I was talking to my cousin about, i dont even know what...and she commented on what she perceived to be my strength in going through recent challenges. As much of a 'collar-poppin' , strong black woman, ride or die, we come from good stock moment as it was...the first thing...the only thing that came to mind was " Great is Thy Faithfulness....oh God my Father....there is no shadow of turning with Thee..." Here's the thing...it sounds corny...in fact, i said as much to my little cuzzo but i'm tellin you...God is faithful. His love...His presence..His patience with me, has brought me...IS BRINGING me to a place that i never really thought i'd see.

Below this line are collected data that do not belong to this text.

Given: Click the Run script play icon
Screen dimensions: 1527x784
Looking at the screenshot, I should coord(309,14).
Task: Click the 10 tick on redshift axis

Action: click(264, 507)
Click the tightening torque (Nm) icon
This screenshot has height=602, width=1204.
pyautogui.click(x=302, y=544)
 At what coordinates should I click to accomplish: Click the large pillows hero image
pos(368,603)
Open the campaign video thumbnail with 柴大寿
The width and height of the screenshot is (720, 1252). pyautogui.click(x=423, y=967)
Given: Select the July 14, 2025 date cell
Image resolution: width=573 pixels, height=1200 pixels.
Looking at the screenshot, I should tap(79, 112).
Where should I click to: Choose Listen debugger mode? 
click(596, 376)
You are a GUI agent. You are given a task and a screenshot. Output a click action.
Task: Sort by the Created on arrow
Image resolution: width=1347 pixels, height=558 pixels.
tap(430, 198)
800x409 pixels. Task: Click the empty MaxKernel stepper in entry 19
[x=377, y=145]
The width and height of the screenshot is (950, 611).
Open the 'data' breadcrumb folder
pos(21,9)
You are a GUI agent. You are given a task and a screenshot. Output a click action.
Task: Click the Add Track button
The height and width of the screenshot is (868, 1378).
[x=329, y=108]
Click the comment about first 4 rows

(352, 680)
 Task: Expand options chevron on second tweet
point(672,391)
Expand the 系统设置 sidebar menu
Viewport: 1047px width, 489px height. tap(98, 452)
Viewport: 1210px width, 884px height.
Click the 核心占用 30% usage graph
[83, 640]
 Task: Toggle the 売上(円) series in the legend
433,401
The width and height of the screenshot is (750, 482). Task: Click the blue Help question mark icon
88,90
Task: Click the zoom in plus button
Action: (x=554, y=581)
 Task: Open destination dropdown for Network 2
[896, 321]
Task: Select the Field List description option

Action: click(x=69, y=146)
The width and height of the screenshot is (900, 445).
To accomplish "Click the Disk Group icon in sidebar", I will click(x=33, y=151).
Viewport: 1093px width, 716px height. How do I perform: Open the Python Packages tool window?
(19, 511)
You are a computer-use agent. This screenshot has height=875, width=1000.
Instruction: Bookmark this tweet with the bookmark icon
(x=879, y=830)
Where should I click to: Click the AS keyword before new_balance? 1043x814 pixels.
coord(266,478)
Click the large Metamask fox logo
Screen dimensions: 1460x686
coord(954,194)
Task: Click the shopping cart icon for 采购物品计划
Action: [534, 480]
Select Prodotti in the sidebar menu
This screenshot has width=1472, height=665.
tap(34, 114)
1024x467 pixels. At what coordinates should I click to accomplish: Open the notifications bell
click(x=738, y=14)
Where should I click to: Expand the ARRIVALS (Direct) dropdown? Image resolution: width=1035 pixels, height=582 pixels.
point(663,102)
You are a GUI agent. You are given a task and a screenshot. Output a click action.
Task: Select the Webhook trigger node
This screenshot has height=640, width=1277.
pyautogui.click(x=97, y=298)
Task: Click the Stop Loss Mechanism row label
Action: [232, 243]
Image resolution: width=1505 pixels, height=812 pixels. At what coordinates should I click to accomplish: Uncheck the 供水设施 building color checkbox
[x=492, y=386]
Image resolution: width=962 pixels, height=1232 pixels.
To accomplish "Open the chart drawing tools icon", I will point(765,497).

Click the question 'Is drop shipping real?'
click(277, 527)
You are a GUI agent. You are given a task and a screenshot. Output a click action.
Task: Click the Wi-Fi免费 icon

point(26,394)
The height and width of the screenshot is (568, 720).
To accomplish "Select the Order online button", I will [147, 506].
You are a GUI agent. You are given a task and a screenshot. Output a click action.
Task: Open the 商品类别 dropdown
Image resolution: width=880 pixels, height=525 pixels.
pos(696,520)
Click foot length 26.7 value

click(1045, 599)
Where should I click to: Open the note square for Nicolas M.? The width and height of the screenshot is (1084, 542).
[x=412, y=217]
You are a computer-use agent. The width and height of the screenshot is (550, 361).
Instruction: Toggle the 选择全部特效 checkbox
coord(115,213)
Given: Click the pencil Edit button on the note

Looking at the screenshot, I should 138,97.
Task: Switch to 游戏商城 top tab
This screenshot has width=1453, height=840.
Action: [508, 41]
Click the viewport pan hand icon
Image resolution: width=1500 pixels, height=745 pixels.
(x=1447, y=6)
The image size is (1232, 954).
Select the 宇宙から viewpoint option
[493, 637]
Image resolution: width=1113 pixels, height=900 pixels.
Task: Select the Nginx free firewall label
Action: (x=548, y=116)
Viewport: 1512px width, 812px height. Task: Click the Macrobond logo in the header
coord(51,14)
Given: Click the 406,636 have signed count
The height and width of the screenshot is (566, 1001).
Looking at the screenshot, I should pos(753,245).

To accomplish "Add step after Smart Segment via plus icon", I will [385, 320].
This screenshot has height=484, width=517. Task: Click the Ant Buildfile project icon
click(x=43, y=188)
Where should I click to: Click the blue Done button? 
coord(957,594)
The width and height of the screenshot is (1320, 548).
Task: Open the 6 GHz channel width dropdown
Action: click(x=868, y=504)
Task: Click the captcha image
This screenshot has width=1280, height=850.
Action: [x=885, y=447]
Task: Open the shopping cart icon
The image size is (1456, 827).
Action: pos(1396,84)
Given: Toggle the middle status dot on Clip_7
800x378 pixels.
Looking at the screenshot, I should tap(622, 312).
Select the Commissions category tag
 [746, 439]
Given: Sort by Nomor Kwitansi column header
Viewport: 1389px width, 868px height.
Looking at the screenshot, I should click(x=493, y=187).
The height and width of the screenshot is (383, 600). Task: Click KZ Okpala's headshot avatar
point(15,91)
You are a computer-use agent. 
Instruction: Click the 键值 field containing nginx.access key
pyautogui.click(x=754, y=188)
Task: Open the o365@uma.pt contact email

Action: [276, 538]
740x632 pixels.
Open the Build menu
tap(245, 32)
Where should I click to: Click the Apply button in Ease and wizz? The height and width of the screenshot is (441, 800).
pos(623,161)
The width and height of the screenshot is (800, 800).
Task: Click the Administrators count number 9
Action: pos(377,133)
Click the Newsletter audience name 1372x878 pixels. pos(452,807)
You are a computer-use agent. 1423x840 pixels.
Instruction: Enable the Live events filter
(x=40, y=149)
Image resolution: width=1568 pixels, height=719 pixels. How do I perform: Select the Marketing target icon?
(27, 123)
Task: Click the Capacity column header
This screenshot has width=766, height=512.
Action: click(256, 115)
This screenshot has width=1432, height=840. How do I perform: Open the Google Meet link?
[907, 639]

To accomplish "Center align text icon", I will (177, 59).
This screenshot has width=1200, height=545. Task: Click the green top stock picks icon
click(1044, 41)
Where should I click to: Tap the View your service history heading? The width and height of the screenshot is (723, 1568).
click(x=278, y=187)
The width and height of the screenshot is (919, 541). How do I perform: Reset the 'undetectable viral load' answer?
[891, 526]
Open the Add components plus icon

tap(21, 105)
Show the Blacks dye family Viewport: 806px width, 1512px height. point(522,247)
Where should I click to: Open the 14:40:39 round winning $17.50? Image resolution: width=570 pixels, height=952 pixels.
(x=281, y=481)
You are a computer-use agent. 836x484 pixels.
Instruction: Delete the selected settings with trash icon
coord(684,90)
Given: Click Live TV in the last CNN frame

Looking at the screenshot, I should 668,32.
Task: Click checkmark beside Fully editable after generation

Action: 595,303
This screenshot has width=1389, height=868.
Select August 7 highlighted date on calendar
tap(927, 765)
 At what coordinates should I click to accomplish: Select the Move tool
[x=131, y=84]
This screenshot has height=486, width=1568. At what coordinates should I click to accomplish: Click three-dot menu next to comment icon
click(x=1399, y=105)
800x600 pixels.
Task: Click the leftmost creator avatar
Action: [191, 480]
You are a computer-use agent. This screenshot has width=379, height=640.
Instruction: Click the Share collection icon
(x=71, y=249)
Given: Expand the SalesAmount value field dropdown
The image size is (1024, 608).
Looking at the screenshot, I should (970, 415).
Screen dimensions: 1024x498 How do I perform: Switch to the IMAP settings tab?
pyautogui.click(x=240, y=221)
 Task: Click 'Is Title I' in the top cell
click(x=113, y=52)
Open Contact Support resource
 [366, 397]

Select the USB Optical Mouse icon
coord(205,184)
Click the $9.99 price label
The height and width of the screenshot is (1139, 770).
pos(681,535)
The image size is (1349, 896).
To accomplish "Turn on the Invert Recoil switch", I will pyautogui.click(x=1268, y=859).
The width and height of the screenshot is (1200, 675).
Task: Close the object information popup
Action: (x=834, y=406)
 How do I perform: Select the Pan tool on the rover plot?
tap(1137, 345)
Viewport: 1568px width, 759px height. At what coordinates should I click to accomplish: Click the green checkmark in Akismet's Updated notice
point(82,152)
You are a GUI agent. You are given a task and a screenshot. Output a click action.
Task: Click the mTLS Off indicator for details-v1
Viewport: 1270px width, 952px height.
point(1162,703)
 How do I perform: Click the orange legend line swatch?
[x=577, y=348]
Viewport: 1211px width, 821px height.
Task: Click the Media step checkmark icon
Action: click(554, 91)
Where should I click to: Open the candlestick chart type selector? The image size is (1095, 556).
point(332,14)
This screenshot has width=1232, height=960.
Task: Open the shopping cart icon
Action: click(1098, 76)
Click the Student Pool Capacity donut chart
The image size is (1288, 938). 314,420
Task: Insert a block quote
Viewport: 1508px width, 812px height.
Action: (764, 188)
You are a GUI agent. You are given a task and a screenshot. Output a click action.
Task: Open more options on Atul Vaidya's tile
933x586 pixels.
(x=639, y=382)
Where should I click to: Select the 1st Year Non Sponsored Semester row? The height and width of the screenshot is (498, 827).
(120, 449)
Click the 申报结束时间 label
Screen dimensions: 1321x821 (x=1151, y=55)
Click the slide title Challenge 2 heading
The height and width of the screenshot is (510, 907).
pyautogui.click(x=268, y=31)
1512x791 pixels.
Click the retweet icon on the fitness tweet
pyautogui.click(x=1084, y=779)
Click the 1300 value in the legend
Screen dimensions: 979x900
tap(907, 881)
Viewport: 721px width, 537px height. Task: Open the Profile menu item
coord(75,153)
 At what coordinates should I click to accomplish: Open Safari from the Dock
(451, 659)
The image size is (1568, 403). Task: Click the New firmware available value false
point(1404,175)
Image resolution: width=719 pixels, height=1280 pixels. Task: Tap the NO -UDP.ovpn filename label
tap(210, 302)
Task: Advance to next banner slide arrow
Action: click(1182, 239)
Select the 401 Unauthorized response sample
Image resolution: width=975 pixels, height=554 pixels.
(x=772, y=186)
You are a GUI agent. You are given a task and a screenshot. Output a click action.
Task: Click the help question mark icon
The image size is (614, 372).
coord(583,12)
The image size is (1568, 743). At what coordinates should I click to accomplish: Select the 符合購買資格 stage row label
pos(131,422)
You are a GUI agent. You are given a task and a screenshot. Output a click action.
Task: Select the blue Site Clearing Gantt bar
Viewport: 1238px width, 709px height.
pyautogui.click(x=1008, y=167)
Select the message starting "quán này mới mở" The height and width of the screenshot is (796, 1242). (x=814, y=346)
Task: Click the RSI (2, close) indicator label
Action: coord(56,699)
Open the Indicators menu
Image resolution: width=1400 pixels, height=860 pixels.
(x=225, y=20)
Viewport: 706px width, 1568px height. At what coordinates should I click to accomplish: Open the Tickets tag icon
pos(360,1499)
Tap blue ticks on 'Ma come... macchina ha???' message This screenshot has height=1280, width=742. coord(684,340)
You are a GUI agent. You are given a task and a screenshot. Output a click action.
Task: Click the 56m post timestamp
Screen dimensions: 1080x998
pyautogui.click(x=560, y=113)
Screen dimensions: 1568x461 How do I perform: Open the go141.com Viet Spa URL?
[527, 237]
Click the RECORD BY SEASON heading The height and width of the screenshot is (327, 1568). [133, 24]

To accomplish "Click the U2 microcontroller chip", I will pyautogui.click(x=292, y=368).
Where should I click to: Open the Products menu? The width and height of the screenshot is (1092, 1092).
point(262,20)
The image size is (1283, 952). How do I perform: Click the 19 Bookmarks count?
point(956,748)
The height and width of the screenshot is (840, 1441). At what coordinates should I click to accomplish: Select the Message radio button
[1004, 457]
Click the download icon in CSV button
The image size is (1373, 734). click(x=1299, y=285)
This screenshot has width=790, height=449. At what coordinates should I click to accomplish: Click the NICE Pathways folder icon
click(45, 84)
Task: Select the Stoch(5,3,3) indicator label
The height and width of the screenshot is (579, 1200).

If you've ever been in love....the kind of love that makes you watch the object of your affection in his/her sleep, struggling not to wake them with a kiss...if you can imagine the tenderness of a babies hand gently reaching for the connection of her mother,,,the smell of night blooming jasmine unexpected on a moonlit evening...so is the love of my Christ toward me. Tears wouldnt accurately communicate my absolute appreciation of His affections...His love...lifted me.
There have been times...in the last year and half when i literally could not breathe....when the weight of my circumstances threatened to replace every measure of oxygen in my existence with the thick, smokey darkness of despair...when the searching eyes of my sons forced me to fake a smile....that one dreadful day when my game face...was alll i had...and a fever blister was the straw on the back of the camel that carried my emotional stability...that day...i fell....long and hard...i fell...i cried...i cringed....longing to disappear...i fell....i cried...i cringed...i could not...i would not take anymore...i fell, i cried...i cringed...and then...His love....somehow....lifted me.
Sure, at times it was a friend who couldnt stop me from '' going there" but wouldnt let me "STAY THERE" that was His love...other times, it was end number one and end number two miraculously meeting that was His love....more times than i'd care to admit it was the 'buy one, get one free king size kit kat' that showed up as His love....NO, I CANT EXPLAIN IT...and i dont expect it to make sense to you but i'm telling you ....when nothing else could help....love....lifted me.
Listen, i'm only saying all of this to say....there is a relationship to be had....with your Creator....that man can not accurately describe...we can only do the best we can with our finite minds to describe the infinite connection our God created us to have with Him...it's late...and i dont even know if i'm making any sense as this point....but just as if you choose to live and die without human connections and relationships, we do ourselves a disservice to not pursue relationship with the One who purposed us from the beginning...before the foundations of the world were framed.....i'm not preaching...i promise...but if i taste an amazing dessert...my automatic response will be to tell everyone i know...to go try it.....when i went through the drama of high risk pregnancy, my then husband 'yves' was amazing as was the care i received at Keiser...so i told it on the mountain ! That's what we do right? Silver and gold.....aintgotit!!! but what i do have....'...give i unto thee '....There is a balm in Gilead....goodnight.